══ Source material ══

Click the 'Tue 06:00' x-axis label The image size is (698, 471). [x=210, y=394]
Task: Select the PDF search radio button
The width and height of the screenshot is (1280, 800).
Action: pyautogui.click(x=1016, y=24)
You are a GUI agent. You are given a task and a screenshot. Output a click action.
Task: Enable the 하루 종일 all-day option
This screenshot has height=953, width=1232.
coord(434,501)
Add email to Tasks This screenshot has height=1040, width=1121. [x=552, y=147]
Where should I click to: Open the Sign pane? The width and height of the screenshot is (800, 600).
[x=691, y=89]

═══

Once the line with "Add email to" is located in the data above, repeat it and every later line through the end, exactly.

Add email to Tasks This screenshot has height=1040, width=1121. [x=552, y=147]
Where should I click to: Open the Sign pane? The width and height of the screenshot is (800, 600).
[x=691, y=89]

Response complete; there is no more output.